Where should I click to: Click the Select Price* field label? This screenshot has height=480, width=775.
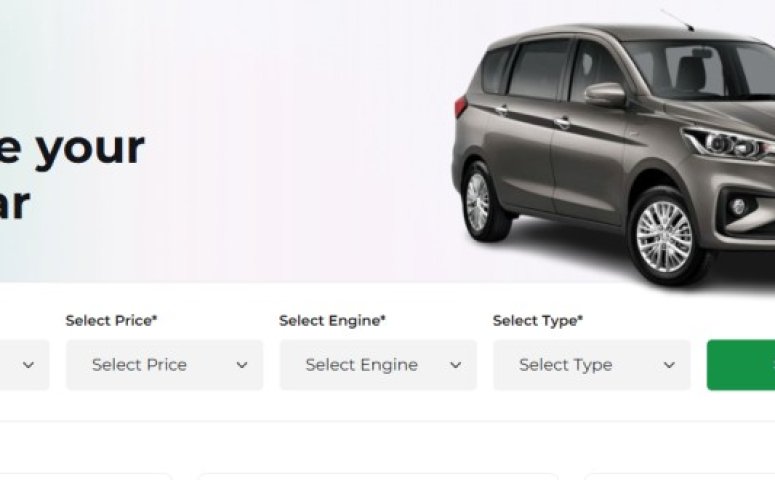click(x=112, y=321)

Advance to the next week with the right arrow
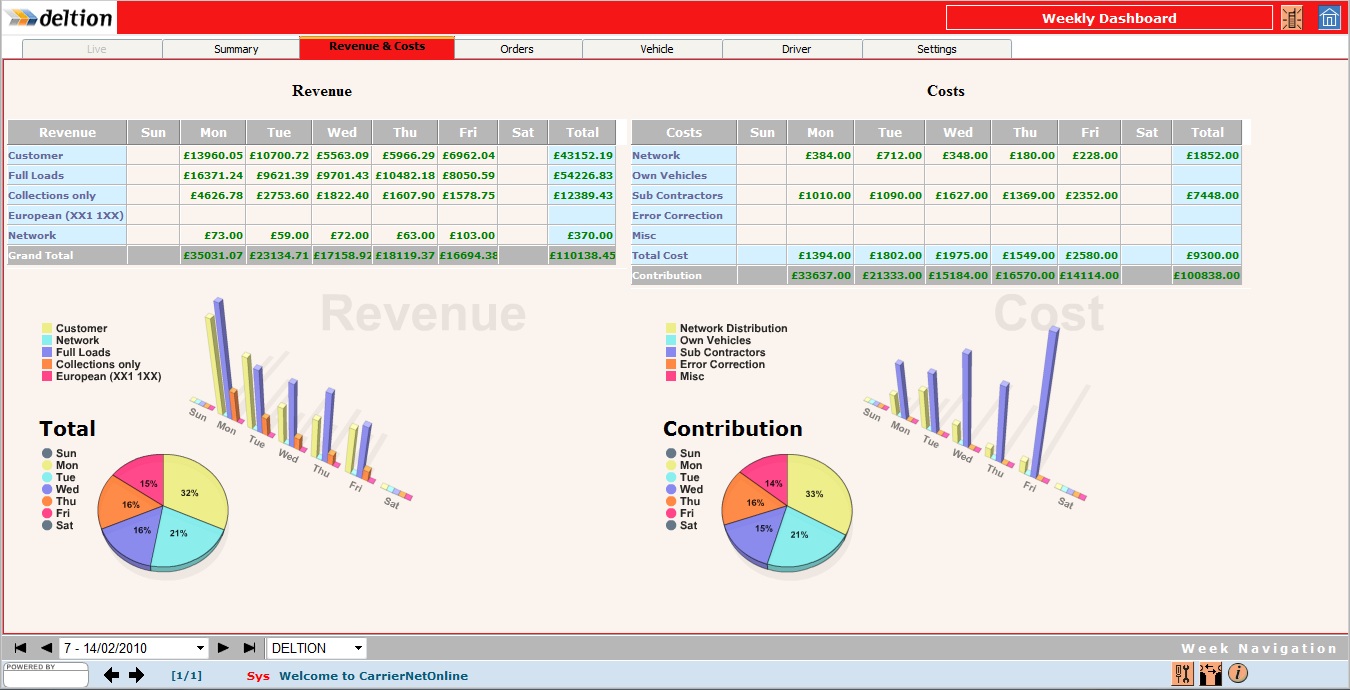(x=223, y=647)
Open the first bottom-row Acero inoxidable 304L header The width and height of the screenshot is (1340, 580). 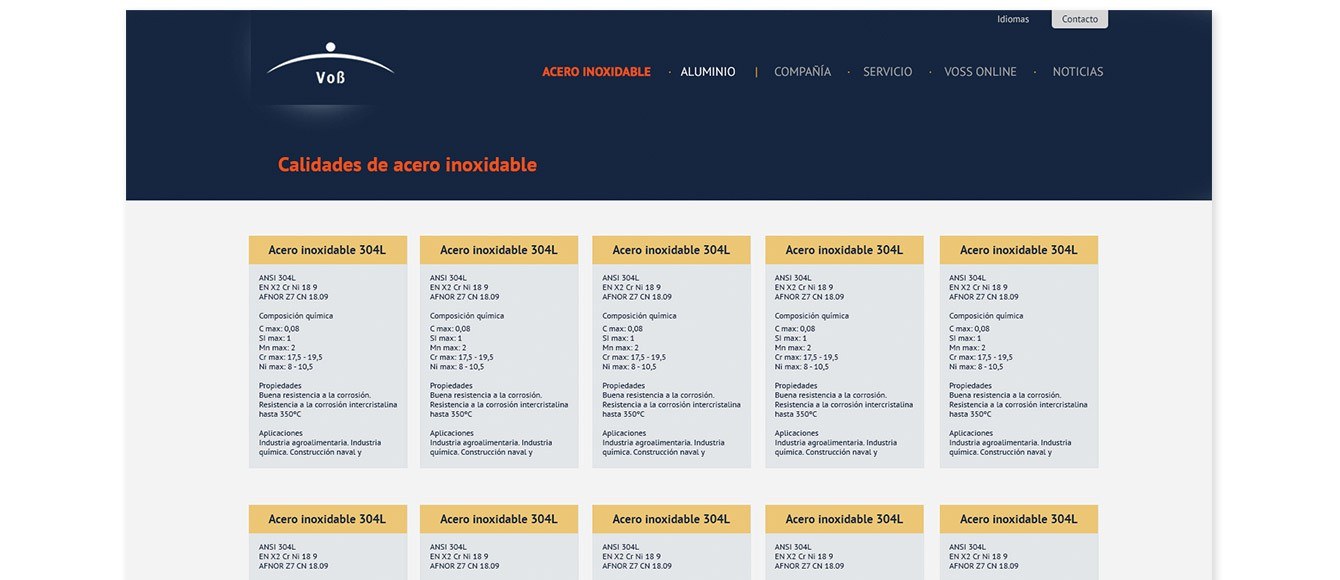[327, 519]
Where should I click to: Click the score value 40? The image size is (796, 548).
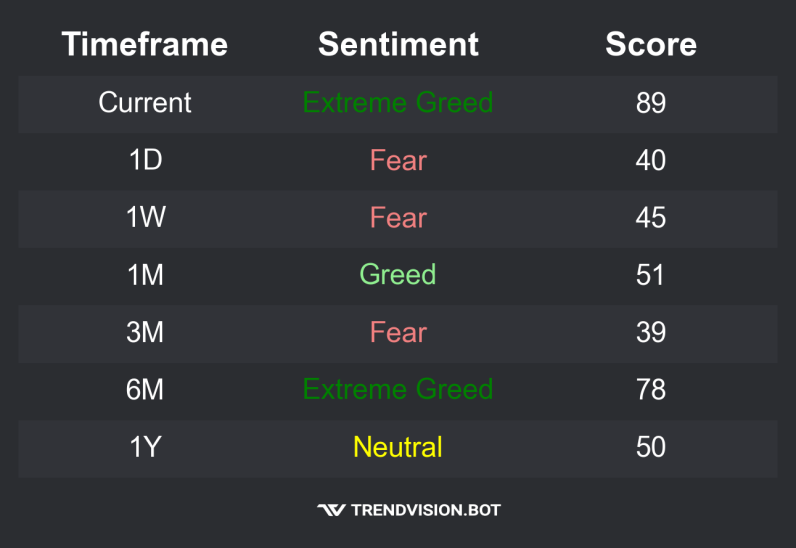pyautogui.click(x=651, y=160)
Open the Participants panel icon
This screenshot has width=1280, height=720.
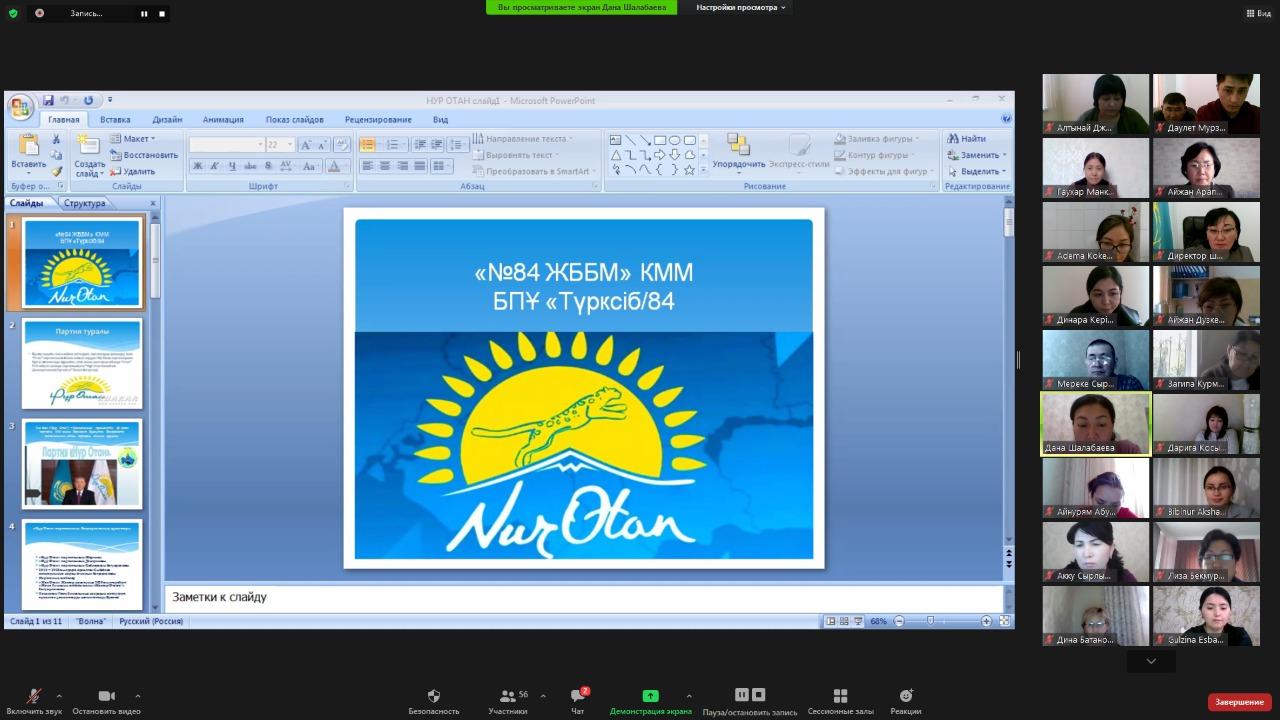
# # # #
▶ [Required action] Beginning with the line that contains "Where should I click to: Click the score", output every line down to the last line of the entries above exactly as written, apart from the pictures.

▶ [Response box]
Where should I click to: Click the score value 40? The image size is (796, 548).
pyautogui.click(x=651, y=160)
Open the Participants panel icon
This screenshot has width=1280, height=720.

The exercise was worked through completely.